I prezzi del petrolio sono aumentati dopo i raid aerei statunitensi contro le strutture nucleari iraniane durante il fine settimana, alimentando timori di un conflitto regionale più ampio e di possibili interruzioni nei flussi energetici.
Il Brent e il West Texas Intermediate (WTI) statunitense sono entrambi aumentati di oltre il quattro percento prima di ridurre i guadagni.

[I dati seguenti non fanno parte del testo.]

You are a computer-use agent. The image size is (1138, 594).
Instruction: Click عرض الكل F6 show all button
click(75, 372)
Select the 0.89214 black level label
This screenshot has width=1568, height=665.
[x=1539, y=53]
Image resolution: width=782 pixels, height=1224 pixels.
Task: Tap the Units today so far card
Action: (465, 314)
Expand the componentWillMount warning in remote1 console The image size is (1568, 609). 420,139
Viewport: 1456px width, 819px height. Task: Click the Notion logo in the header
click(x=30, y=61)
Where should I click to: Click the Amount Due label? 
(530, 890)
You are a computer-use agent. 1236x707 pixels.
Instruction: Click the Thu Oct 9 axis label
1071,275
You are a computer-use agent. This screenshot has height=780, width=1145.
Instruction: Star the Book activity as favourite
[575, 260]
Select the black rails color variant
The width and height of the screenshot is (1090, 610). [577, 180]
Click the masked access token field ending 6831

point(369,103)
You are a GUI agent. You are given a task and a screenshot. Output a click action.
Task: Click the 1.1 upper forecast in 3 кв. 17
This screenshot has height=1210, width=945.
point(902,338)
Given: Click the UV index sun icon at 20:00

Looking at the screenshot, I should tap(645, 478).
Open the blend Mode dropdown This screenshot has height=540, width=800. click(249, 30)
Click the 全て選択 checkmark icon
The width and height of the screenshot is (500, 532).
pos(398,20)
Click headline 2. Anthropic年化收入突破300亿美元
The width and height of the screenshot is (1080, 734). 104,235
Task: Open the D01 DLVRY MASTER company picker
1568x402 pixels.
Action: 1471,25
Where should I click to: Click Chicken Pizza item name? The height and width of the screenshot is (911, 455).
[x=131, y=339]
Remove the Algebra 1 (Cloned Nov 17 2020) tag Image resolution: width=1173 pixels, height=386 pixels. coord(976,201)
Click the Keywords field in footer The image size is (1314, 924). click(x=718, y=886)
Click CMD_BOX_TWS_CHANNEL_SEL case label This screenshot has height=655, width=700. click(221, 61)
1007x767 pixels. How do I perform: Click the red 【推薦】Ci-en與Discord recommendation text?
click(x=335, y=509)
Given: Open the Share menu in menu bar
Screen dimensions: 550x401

Lo Stretto di Hormuz sotto nuova minaccia
Il forte aumento dei prezzi segue la decisione degli Stati Uniti di unirsi a Israele nei bombardamenti contro i siti nucleari iraniani a Fordow, Natanz e Isfahan, provocando nuove minacce da parte di Teheran di chiudere lo Stretto di Hormuz, un punto di transito cruciale per il petrolio che gestisce circa un quinto delle spedizioni globali di greggio.
La Press TV iraniana ha riferito che il parlamento iraniano ha approvato una mozione a sostegno della chiusura dello Stretto. Sebbene Teheran abbia fatto minacce simili in passato, non ha mai messo in atto questa misura.
Gli analisti avvertono che, anche senza una chiusura completa, l'aumento delle tensioni e i rischi percepiti per le rotte di navigazione potrebbero portare a costi più elevati di trasporto e assicurazione, limitando i flussi di petrolio dalla regione.
"I rischi di danni alle infrastrutture petrolifere sono moltiplicati", ha dichiarato June Goh, analista senior di Sparta Commodities. "Gli spedizionieri eviteranno sempre più la regione."
Goldman Sachs ha affermato che, se lo Stretto di Hormuz fosse parzialmente bloccato — dimezzando i flussi di petrolio per un mese — i prezzi del Brent potrebbero temporaneamente salire a 110 dollari al barile. Tuttavia, la banca attualmente non prevede interruzioni significative.
Il Brent è già aumentato del 13 percento dall'inizio della guerra di Israele contro l'Iran il 13 giugno, mentre il WTI è salito di circa il 10 percento.